A total of 300,000 passengers flew between Edinburgh, Aberdeen and Lufthansa's main Frankfurt hub, and with Brussels Airlines between Edinburgh and the Belgian capital.
The increase from 2.1 per cent growth in 2015 came despite Brussels airport being closed for two months following a terrorist attack last March.
UK senior director Andreas Koster said Lufthansa had also cut seat capacity by 16 per cent on the Aberdeen route by using smaller aircraft because of the downturn in the oil industry.
He said the airline was upgrading its airport lounges and introducing new aircraft to improve quality and help take on increased competition, such as from Ryanair, which is to fly to Frankfurt's main airport for the first time after previously using Hahn, some 90 minutes away.

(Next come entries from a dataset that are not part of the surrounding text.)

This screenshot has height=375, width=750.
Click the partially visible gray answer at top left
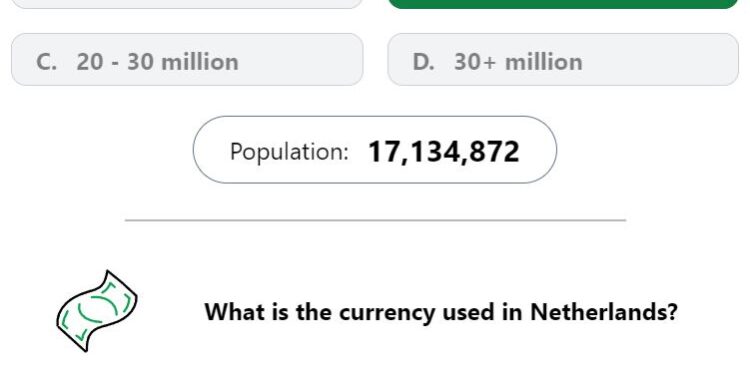click(x=187, y=4)
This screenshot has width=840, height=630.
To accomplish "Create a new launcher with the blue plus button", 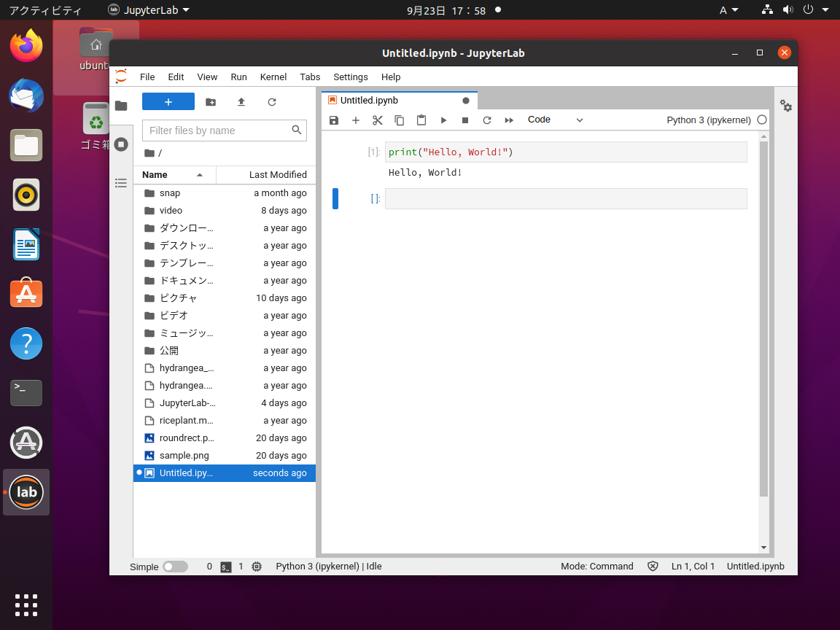I will point(168,102).
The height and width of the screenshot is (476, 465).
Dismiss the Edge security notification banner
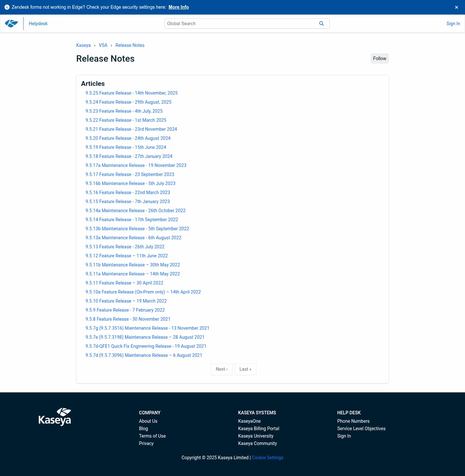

Lufthansa has also pledged to retain free food and drink, unlike some rivals like British Airways which have axed it on short-haul flights.
Mr Koster welcomed the minority Scottish Government's planned halving of the £13 air passenger duty (APD) on short-haul flights - if it is passed at Holyrood.
However, he said it was too early to predict its impact amid other potential factors, such as Brexit and airline competition.
He told The Scotsman: "If you reduce it, you reduce fares and trigger demand, without doubt.
"There may be a big potential for APD, but it may be offset by other effects."
Mr Koster said the tax reduction could potentially lead to fellow group airlines Austrian and Swiss launching routes in Scotland.
He said: "Other brands could be an option, depending on the development of demand.
"I'm not saying a new brand will come to Scotland next year, but we have the flexibility if there is demand for that."